La Repubblica e quel “dialogo” tra credenti e atei
Anche ieri Repubblica ha dedicato due articoli e un’intervista al dialogo tra credenti e non credenti, dopo lo scambio di lettere tra papa Francesco e il fondatore del quotidiano Eugenio Scalfari.
In prima pagina Repubblica ospita una lettera di don Julián Carrón, ovvero la guida di Comunione e Liberazione dal 2005, anno della scomparsa di don Luigi Giussani. Un intervento che non aggiunge nulla di nuovo. Sorprende comunque che ci venga a parlare di dialogo proprio lui, l’esponente di un movimento ecclesiale che si caratterizza per l’integralismo e l’ingerenza politica. È pubblicata anche una lettera del drammaturgo Guido Ceronetti (Ma io diffido dell’amore universale), più interessante, quantomeno considerato il clima di reciproci e scontati applausi tra fan di Bergoglio e Scalfari. A suo dire, manca il confronto vero, serrato che dovrebbe caratterizzare questi argomenti, che sono dibattuti all’insegna dell’ostentazione retorica dell’”amore”.
C’è anche un’intervista al cardinale Angelo Scola, arcivescovo di Milano. Qualche giorno fa, in occasione dell’apertura dell’anno pastorale della diocesi, aveva paventato anche tra i fedeli il rischio di un “ateismo anonimo”. Oggi sul quotidiano appare più conciliante, prospettando un “nuovo umanesimo” e un dialogo con chi non crede, ma confermando il timore per l’indifferentismo religioso. Proprio lui, ciellino che si è distinto per una linea clericale intransigente e per attacchi alla laicità (bollata come “atea”), con il nuovo corso inaugurato da papa Francesco ostenta un’immagine più aperta.
Ma quanto possono essere sincere ed efficaci queste vaghe dichiarazioni di intenti urbi et orbi, seppure in teoria condivisibili? Capiamo la volontà di apertura di Repubblica, quel voler fare “un tratto di strada insieme”, e comprendiamo l’esigenza di valorizzare lo scoop della risposta del papa collezionando interventi di commentatori e speculazioni di contorno con cui vivere di rendita per giorni. Ma questa infornata di teologi e leader ciellini ci sembra un po’ esagerata, specie da parte di un giornale che si presenta come laico e che spesso denuncia proprio il clericalismo fomentato da questi personaggi.
Senza contare che gli autori cattolici in questi momenti di “dialogo” predominano sulle colonne dei giornali, usate più o meno come pulpiti, e manca un efficace bilanciamento laico e non genuflesso.
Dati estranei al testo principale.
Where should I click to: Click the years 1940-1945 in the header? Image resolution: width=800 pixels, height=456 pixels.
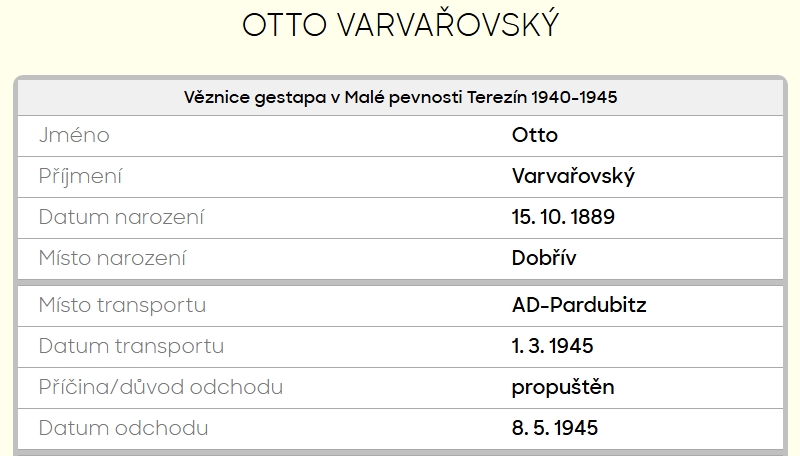[574, 97]
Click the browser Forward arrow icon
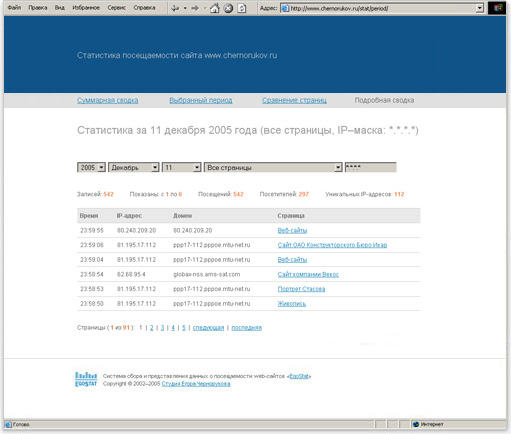The height and width of the screenshot is (434, 511). [x=195, y=8]
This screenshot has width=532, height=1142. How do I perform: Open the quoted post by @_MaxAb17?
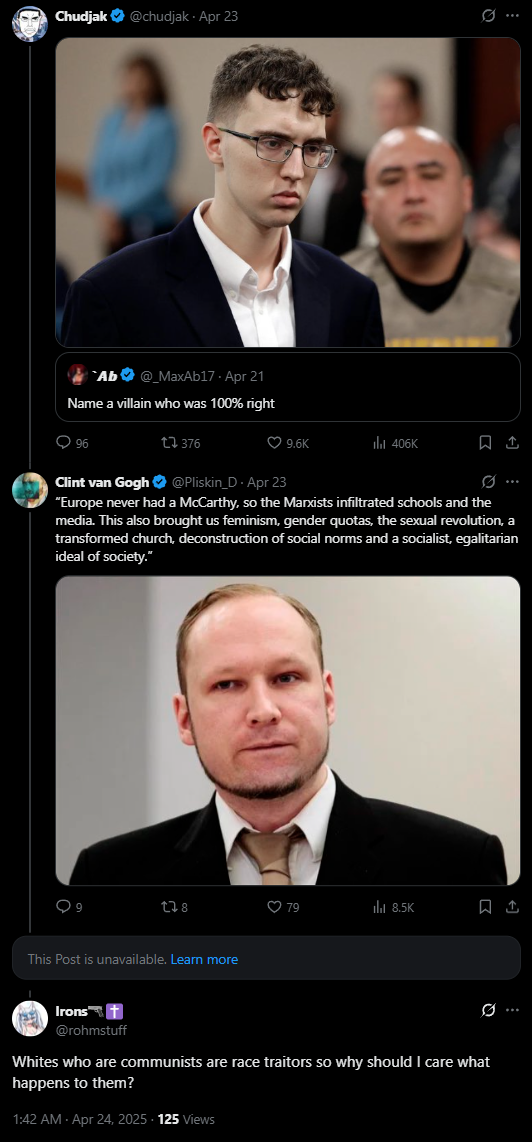pyautogui.click(x=288, y=387)
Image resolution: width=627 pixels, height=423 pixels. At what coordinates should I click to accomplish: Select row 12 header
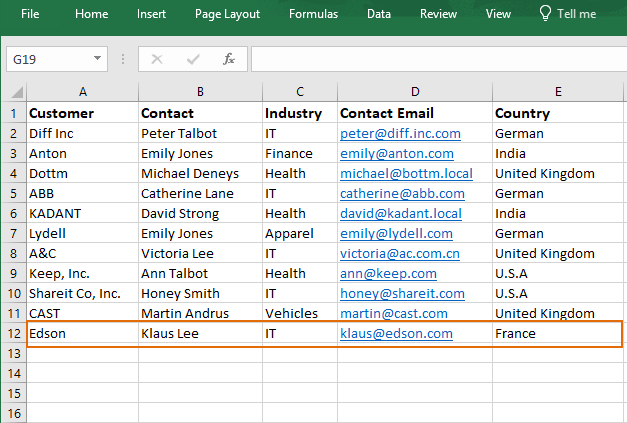14,333
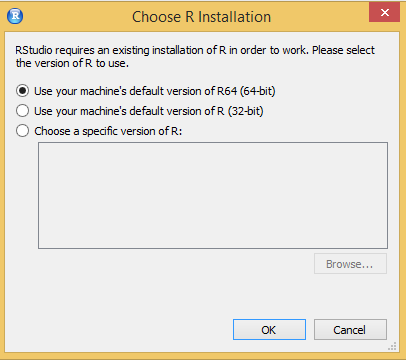Screen dimensions: 406x360
Task: Click inside the empty R versions list box
Action: (x=213, y=195)
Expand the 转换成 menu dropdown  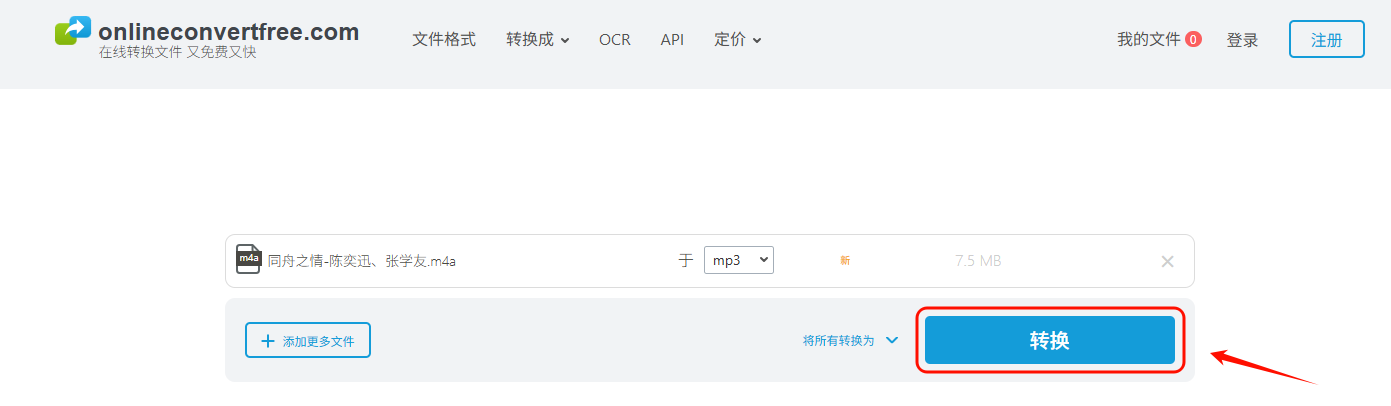538,40
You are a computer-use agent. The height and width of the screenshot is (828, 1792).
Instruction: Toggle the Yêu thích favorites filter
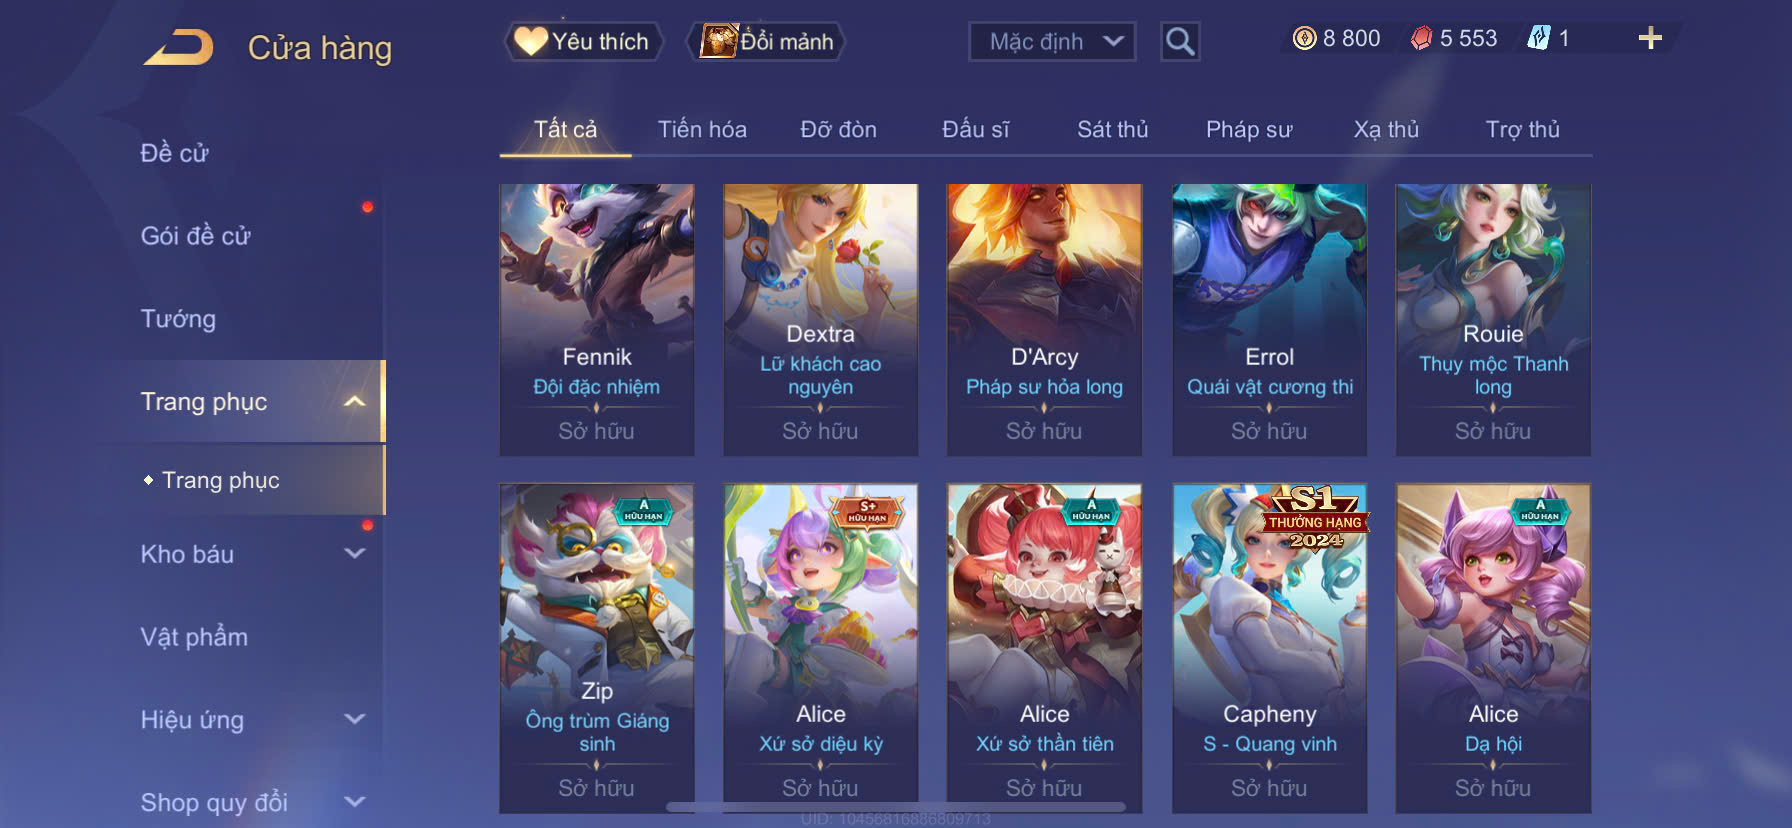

Certamente è auspicabile che credenti e atei si confrontino su un piano di pari dignità per collaborare al bene comune, pur nel rispetto delle reciproche differenze. Ma forse sarebbe più saggio scegliere meglio i compagni di strada.
Il lato positivo è comunque che i non credenti emergono, sia negli atteggiamenti dei vertici cattolici, sia a livello culturale, come il punto di vista alternativo al mainstream degli ultimi tredici secoli. Questo, a suo modo, è un altro scoop, segno di una crescita per importanza e numeri di atei e agnostici a livello globale: un dato che ormai anche la Chiesa non può più ignorare. Al di là delle reciproche e amorevoli grattatine sulla schiena, se si parlasse di una effettiva parità dei non credenti e di rispetto della laicità — a partire dalla Costituzione — sarebbe ovviamente meglio. Quel “dialogo” tanto proclamato non rimarrebbe solo un esercizio di stile che soddisfa l’ego di qualche intellettuale (curiale e non), ma darebbe risultati tangibili a tutti.